Curious about her first ‘mystical’ experience, she told me the following: ‘Since Naomi naturally popped out as a baby, I was sure it would be even easier with our second daughter. Nothing could be further from the truth. A stargazer that was completely stuck and needed extra contractions inducers. Nevertheless, I insisted that it had to work without an epidural. After hours of pushing, our fully-grown girl finally came out! Amy was a good and curious baby. But once I stopped breastfeeding after eight months (or was it the beginning of awareness?), the problems started.
Allergies, eczema, headaches, fatigue and abdominal pains started to appear. Eating and sleeping was not easy either.

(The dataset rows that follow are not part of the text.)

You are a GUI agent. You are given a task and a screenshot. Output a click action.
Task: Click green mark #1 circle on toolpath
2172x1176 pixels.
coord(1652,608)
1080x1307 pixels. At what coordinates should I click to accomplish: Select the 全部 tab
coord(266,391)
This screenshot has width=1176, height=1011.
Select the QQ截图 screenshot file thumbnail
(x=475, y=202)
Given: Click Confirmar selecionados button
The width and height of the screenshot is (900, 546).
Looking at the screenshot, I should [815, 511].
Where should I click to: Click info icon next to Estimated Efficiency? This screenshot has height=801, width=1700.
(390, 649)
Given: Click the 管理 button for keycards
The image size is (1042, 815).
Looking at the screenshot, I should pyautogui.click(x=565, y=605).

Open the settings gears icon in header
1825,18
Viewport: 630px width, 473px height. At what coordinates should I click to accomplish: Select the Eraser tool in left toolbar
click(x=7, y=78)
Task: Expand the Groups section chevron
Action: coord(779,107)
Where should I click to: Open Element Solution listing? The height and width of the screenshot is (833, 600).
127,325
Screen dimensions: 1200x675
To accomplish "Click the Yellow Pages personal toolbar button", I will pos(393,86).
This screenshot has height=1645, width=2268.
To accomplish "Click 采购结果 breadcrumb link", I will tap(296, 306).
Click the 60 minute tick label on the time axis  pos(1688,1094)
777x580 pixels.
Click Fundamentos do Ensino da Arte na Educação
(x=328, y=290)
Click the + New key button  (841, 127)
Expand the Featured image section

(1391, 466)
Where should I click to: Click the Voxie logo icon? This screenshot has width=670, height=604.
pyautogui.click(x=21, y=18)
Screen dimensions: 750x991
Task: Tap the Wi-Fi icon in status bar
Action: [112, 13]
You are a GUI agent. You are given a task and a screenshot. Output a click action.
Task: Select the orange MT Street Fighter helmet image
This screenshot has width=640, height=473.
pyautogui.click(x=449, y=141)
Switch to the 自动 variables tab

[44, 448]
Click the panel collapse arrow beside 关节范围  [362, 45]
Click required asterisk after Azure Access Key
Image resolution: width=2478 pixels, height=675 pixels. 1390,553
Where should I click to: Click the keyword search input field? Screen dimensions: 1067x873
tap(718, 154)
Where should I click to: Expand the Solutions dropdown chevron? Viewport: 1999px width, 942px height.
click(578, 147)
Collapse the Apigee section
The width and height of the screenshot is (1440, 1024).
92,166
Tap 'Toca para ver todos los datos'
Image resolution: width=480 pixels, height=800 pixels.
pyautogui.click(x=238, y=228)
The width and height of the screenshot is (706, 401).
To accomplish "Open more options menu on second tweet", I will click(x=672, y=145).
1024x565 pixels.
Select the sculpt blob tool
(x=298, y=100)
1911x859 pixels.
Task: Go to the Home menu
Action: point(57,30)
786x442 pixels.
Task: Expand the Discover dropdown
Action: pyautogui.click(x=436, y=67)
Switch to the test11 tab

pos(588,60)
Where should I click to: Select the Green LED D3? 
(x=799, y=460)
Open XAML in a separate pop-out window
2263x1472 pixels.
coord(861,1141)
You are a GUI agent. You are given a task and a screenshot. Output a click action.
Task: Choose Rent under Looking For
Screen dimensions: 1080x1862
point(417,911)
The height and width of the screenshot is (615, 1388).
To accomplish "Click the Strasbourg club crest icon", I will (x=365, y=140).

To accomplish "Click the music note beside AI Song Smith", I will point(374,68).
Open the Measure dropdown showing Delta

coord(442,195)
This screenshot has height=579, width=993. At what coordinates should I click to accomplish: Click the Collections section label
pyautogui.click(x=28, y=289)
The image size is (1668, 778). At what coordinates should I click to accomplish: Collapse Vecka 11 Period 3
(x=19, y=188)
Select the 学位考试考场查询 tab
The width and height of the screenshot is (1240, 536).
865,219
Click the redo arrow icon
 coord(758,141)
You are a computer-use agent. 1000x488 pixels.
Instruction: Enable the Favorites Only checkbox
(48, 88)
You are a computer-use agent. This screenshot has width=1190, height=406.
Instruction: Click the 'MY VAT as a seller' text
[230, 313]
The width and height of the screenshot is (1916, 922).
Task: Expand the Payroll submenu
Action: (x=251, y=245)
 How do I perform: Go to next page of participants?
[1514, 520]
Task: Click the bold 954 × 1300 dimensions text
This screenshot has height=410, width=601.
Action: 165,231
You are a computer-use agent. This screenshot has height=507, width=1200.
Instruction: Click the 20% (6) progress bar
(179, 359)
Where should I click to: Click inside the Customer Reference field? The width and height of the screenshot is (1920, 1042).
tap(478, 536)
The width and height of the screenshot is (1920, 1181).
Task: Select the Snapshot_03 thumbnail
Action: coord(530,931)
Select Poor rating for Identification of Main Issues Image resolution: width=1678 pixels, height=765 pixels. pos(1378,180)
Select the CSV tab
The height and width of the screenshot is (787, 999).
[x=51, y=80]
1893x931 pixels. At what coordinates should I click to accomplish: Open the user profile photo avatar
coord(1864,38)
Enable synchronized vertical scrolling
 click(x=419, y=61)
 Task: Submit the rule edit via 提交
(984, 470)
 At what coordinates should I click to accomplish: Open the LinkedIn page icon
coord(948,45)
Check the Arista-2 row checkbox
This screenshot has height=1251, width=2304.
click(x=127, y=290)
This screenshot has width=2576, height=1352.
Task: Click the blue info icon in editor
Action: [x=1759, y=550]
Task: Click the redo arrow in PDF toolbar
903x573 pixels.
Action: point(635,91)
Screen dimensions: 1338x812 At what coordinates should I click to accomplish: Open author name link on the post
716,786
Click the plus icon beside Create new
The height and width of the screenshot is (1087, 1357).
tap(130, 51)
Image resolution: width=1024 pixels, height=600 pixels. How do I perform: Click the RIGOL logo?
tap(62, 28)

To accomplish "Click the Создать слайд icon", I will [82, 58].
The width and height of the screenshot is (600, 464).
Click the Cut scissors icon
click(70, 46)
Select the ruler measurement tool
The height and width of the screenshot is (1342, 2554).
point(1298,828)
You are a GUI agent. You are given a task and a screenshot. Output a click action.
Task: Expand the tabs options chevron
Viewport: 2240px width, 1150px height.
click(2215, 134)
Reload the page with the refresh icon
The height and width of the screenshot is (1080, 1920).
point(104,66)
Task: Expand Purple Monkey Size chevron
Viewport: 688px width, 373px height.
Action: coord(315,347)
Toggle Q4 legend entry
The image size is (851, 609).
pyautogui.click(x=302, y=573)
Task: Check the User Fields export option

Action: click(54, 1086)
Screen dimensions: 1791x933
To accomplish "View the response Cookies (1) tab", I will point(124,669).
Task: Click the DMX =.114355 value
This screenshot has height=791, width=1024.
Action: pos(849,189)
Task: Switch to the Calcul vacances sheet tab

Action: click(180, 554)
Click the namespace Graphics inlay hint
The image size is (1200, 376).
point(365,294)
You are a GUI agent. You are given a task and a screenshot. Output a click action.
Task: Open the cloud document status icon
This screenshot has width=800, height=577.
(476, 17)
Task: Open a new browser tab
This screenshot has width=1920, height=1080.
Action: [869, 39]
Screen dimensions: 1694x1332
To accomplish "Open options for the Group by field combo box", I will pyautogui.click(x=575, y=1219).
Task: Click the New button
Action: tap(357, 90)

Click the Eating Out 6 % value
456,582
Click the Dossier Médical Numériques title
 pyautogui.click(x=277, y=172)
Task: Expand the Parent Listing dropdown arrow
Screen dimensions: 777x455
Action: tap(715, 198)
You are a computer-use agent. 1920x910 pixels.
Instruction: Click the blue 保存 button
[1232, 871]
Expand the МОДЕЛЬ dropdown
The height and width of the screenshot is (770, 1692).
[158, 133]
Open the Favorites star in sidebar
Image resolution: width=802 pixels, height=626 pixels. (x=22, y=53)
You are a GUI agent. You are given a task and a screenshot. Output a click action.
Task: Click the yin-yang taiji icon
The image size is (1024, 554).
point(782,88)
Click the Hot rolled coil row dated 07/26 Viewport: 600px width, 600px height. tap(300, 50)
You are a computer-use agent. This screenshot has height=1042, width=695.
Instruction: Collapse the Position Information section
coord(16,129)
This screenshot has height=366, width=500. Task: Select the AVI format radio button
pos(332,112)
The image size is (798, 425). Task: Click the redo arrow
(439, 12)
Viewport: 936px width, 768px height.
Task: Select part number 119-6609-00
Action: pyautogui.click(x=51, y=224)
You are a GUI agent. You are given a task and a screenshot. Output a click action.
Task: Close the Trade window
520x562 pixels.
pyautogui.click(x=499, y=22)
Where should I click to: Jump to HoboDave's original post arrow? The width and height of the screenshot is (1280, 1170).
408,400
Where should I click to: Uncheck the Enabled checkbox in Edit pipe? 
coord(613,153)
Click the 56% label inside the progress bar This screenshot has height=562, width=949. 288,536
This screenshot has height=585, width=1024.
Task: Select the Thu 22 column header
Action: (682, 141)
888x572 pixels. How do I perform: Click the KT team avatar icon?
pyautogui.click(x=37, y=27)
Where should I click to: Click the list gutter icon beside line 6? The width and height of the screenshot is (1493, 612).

With the many visits to doctors and hospitals, who couldn’t make a fixed diagnosis – all problems also changed from one visit to the next – we asked the question if we were doing something wrong. ‘We give all the love and protection a child needs, don’t we?’
Not knowing what else to do, we went to one of our next helplines: an energetic osteopath. Amy was then four years old with varying moods. The osteopath said: ‘Dear Mommy, I give you only one piece of advice: put all your own beliefs and educational values aside for a moment and listen to your daughter with all your mother’s heart. Follow your feelings, not what they have taught you’. Medication was phased out and the biggest bright spot came when the osteopath said: ‘She’s not a sick girl at all, believe me. You’ll find out for yourself’.
So we took our daughter in our bed, laid her on my chest for days, let her walk barefoot in the winter looking for stones and stopped stressing about what she should or shouldn’t eat and drink. She stayed home from kindergarten many afternoons to recover from her tiredness.
A whole new world opened up for us. Out of a little four-year-old mouth finally dared to speak a soul that had already had so many lives behind her and was not in the mood for a new life on earth. Reincarnation? Galactic worlds? Auras? High-sensitivity? Crystals? Special stones? Not one single hair on my head that had ever heard of this, let alone believed in this. But when a little girl, your own flesh and blood, is telling you with all her heart, emotionally and in detail, about her farewell from her previous life and what she came to do here on earth, you start asking yourself some questions.
We fell from one surprise to another and let ourselves be guided into the wonderful world of natural healing, crystal circles and stories of our dear daughter. In this way our immune weak girl with mood swings became a lovely, healthy and powerful girl who felt like embarking on her mission, with people around her to support her.’
‘Waaaw!’ Kristien sighs, ‘What a connection, what love, what a paradisiacal life it could be if we learn to stand in our strength. Not above or below someone, but everyone’s unique puzzle connected to the great flower of life. And not only humans, but also nature and animals play an equally important role in all this. I have already started my own inner awareness process after getting a tip of the veil. I am passionately looking forward to the sequel, to which each of us will make a great contribution. Because the future is not fixed… we make it ourselves.’